↓↓↓

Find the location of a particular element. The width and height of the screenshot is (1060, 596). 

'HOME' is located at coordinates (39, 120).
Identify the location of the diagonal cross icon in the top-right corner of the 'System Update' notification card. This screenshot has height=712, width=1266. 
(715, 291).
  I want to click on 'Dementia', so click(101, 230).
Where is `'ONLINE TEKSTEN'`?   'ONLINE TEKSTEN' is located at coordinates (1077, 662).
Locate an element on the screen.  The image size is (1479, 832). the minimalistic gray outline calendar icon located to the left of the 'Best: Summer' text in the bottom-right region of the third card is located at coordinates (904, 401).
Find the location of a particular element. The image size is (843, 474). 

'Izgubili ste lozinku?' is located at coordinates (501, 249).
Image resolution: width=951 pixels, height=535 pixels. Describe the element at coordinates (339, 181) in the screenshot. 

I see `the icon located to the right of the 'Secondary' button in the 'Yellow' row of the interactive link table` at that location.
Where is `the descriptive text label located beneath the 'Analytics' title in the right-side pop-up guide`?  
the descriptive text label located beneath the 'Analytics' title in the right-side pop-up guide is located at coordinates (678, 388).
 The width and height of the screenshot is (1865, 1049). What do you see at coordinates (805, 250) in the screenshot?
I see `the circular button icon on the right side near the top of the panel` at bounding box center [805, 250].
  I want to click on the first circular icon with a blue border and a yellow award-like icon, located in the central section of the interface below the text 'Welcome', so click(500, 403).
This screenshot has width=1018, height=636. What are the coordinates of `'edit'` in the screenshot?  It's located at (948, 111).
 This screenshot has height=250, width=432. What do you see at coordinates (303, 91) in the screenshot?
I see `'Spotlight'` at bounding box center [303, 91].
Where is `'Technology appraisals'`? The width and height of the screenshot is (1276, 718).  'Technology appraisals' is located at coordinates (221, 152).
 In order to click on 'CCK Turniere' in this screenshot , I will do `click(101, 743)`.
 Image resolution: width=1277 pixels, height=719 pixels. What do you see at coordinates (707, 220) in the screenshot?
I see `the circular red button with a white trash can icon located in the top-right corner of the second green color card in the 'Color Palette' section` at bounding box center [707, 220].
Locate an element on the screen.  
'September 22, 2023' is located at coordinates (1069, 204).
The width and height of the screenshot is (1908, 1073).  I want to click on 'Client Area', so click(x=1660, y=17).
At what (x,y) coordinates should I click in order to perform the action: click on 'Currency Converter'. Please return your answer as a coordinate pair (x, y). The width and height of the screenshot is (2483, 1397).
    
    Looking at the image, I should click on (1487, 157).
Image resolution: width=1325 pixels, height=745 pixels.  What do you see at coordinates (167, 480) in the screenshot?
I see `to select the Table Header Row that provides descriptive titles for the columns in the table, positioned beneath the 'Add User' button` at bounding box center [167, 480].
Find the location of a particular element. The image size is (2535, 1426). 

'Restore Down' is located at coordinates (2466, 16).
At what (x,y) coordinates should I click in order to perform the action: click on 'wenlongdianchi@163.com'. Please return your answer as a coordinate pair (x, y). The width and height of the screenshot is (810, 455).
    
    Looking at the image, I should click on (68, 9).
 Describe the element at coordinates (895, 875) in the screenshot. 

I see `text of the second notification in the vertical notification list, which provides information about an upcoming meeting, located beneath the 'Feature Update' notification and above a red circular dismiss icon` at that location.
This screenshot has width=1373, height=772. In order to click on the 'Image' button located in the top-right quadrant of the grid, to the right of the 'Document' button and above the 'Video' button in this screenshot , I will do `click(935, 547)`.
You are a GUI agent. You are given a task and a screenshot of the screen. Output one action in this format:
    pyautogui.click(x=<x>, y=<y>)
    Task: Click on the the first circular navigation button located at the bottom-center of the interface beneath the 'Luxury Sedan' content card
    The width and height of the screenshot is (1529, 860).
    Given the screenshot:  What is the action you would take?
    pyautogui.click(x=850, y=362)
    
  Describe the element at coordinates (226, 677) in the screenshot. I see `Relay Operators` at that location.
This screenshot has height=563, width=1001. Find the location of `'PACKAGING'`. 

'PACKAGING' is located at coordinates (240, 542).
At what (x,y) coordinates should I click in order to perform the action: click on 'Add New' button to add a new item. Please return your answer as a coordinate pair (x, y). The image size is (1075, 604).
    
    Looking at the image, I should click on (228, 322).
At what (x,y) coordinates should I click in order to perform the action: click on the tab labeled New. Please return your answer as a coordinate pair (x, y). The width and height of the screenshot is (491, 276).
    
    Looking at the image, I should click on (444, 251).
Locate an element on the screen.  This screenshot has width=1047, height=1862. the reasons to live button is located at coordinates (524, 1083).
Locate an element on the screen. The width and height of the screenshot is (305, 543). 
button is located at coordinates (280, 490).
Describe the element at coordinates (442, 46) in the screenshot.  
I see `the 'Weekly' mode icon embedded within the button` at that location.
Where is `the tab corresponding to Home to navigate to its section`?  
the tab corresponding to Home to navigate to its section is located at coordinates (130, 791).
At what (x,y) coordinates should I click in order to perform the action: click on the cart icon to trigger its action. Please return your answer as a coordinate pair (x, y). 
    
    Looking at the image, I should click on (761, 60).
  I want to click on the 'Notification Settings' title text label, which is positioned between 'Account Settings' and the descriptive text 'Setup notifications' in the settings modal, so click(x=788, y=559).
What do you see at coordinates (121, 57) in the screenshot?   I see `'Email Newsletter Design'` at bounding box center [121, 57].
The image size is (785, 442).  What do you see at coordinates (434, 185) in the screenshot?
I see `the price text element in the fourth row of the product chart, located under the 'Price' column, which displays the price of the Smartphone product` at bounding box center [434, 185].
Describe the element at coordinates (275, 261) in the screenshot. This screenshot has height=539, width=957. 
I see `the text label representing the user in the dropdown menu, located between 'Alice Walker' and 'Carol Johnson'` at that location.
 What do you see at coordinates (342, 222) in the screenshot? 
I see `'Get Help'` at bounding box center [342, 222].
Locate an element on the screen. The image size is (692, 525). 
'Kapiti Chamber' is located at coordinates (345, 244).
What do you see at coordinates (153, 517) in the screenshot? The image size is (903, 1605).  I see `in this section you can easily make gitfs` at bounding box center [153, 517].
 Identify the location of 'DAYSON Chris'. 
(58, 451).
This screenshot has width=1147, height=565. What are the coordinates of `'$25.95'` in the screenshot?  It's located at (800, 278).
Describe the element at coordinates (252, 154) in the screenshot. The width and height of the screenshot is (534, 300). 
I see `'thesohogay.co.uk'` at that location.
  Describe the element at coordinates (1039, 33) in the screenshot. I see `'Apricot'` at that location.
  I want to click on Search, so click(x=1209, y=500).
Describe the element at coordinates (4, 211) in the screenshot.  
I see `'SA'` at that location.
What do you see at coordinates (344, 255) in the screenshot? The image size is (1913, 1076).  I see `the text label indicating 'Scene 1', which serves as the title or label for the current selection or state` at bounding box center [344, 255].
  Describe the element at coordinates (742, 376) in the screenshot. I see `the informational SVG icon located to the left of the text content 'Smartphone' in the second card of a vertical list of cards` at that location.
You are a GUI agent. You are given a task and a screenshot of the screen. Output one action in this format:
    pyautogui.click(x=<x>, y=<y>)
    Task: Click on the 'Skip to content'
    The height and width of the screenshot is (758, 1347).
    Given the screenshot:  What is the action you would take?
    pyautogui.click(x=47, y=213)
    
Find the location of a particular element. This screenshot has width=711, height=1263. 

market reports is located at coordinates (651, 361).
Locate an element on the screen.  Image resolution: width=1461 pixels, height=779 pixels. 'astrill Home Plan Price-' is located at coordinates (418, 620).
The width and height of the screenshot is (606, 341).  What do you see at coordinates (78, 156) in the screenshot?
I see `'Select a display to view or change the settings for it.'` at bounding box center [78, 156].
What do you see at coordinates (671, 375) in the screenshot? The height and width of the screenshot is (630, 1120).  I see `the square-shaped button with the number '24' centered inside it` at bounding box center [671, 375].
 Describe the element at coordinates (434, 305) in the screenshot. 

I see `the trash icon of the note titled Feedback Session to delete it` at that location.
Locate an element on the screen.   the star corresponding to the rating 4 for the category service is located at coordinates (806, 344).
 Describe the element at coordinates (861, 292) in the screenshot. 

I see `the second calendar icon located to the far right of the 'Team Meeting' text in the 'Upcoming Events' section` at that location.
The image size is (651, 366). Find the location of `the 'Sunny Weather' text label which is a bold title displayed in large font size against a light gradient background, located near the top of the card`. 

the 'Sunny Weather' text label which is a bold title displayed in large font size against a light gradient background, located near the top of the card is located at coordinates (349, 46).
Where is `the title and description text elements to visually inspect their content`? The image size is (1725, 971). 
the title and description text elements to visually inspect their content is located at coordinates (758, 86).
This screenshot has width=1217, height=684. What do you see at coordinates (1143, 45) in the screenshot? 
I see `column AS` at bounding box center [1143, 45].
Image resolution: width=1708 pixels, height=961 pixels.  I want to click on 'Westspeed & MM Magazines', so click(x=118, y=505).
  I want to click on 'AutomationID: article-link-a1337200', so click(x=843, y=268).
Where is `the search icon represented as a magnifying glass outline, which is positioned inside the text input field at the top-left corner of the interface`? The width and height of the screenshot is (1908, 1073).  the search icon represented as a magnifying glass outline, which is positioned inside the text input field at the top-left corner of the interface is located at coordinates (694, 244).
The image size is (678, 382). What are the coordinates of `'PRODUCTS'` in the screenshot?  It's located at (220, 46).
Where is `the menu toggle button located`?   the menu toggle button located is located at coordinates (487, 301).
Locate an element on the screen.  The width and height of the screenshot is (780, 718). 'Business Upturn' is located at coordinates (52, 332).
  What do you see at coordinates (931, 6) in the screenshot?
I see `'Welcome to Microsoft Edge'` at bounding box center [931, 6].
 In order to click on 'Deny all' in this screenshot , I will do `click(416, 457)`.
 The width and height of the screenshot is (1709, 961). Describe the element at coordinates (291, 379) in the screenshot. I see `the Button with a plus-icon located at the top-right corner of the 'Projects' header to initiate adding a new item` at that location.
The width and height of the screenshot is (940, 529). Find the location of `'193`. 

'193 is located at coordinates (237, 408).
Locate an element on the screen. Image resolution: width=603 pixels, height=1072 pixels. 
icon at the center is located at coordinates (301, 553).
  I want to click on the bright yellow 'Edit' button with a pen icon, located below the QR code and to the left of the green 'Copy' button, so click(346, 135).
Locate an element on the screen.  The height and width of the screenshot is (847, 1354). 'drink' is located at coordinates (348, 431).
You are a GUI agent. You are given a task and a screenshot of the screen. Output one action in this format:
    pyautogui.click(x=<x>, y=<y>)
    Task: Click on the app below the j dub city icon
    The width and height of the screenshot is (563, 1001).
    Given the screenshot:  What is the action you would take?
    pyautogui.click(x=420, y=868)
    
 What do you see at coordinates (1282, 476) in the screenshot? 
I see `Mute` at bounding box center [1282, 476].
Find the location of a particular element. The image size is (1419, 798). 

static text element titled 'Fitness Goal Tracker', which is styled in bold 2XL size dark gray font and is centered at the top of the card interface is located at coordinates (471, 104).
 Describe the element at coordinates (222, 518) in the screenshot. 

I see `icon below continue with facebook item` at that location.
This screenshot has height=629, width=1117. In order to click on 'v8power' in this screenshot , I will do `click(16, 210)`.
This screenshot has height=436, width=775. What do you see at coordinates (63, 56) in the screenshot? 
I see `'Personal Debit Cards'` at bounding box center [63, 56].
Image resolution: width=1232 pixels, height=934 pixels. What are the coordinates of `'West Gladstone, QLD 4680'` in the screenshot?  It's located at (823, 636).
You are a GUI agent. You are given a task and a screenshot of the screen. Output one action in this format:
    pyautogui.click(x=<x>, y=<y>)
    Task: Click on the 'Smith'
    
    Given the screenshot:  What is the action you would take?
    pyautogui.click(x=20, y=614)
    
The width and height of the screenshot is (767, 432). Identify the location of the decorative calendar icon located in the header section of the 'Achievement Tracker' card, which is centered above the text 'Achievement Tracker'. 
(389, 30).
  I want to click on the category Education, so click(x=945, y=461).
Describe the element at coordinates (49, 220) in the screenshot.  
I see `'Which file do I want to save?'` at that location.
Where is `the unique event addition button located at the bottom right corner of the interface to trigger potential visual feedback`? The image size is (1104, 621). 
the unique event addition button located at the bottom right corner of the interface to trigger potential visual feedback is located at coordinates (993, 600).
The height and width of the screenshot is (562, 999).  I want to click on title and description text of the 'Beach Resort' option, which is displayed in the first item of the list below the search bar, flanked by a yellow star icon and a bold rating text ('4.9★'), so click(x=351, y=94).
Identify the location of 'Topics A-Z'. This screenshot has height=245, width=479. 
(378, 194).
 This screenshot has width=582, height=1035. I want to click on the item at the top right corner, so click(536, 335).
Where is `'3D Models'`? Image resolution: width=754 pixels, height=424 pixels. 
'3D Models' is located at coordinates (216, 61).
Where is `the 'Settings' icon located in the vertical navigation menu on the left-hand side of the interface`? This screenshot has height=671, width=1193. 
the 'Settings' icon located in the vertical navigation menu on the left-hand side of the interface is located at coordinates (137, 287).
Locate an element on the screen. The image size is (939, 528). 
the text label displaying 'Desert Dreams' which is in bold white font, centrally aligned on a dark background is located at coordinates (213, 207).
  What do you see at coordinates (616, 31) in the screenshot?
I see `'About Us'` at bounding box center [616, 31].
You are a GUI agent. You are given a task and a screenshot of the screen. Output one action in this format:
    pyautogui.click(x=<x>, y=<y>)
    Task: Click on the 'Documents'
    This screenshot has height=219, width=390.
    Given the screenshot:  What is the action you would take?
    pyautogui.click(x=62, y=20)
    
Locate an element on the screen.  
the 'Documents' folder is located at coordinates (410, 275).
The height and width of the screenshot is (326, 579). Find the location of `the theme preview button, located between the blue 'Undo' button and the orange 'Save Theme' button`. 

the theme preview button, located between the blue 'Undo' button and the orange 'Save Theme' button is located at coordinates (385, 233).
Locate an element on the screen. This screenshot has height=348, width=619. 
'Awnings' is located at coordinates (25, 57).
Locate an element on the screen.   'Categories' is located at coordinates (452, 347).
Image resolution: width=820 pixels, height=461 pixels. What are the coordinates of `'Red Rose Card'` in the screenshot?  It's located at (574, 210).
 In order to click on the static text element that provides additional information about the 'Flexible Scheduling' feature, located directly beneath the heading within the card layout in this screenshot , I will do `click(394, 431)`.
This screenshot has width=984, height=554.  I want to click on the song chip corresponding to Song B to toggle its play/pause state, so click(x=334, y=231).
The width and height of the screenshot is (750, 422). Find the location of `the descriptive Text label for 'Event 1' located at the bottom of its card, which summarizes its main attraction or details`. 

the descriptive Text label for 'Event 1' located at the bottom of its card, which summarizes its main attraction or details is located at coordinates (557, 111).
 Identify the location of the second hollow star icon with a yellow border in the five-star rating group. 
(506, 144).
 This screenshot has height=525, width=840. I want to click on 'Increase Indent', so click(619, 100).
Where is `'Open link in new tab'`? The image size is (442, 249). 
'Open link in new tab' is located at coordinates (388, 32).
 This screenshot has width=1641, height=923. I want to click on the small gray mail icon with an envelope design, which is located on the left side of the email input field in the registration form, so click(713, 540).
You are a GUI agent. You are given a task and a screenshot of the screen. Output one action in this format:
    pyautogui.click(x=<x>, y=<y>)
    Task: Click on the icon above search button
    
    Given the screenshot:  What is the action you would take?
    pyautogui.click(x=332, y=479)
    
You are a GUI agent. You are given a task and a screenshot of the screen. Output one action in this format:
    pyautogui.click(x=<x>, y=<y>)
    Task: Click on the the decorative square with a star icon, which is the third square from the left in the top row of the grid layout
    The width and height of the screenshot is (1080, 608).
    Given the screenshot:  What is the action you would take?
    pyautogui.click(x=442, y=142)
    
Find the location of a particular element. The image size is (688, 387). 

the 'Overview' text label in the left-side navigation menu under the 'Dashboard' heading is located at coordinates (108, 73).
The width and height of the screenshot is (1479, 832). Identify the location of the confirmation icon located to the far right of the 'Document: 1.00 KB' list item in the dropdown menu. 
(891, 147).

↑↑↑

Please copy the items word for word, from the line containing "Locate an element on the screen. The width" through the line containing "Looking at the image, I should click on (761, 60).", including both of those lines.

Locate an element on the screen. The width and height of the screenshot is (305, 543). 
button is located at coordinates (280, 490).
Describe the element at coordinates (442, 46) in the screenshot.  
I see `the 'Weekly' mode icon embedded within the button` at that location.
Where is `the tab corresponding to Home to navigate to its section`?  
the tab corresponding to Home to navigate to its section is located at coordinates (130, 791).
At what (x,y) coordinates should I click in order to perform the action: click on the cart icon to trigger its action. Please return your answer as a coordinate pair (x, y). 
    
    Looking at the image, I should click on (761, 60).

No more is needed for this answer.